Se fosse vero sarebbe estremamente grave.

Su “La Repubblica” di domenica 4 aprile u.s., a pagina 12, Alberto Custodero ha scritto in un servizio intitolato “Fondi, il neo-sindaco nel dossier sui clan”:

“Sindaco di Fondi, con il 55, 6% dei voti, è stato eletto Salvatore De Meo, titolare, nella precedente giunta, dell’assessorato all’Urbanistica, pesantemente censurato dal prefetto di Latina Bruno Frattasi nella sua relazione sulle collusioni con ‘ndrangheta e camorra.

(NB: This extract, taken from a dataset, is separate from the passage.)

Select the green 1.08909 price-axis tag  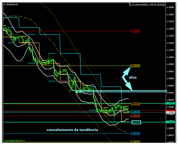pyautogui.click(x=171, y=122)
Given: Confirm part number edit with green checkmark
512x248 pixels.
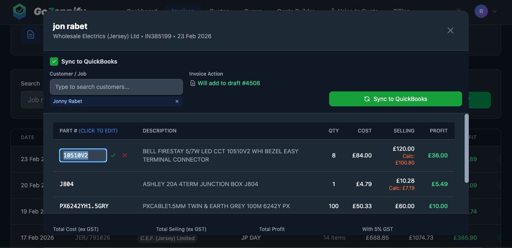Looking at the screenshot, I should coord(113,155).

Era appunto la relazione che chiedeva di sciogliere il consiglio comunale. ”Il settore dell’Urbanistica -scriveva il Prefetto- ha oggettivamente agevolato interessi economici di un pregiudicato affiliato al clan Bellocco di Rosario”. ”Tale comportamento gravemente omissivo -aggiungeva Frattasi, pur senza citare l’allora assessore, oggi sindaco- appare ripetuto anche nella vicenda della costruzione di 30 appartamenti” finiti nella mani del clan camorristico dei Mallardo, posti sotto sequestro, 5 giorni prima delle elezioni, dalla magistratura”.

Fin qui “La Repubblica”.

Noi non abbiamo letto la relazione del Prefetto Frattasi e non siamo, pertanto, in grado di esprimere un giudizio al riguardo.

Ma, se dovesse risultare vero quanto scrive il prestigioso quotidiano, il fatto sarebbe di una gravità eccezionale.

Ci fermiamo qua, per il momento.

Riteniamo, però, opportuno chiedere alla DDA di Roma un approfondimento di quanto denunciato dal giornale.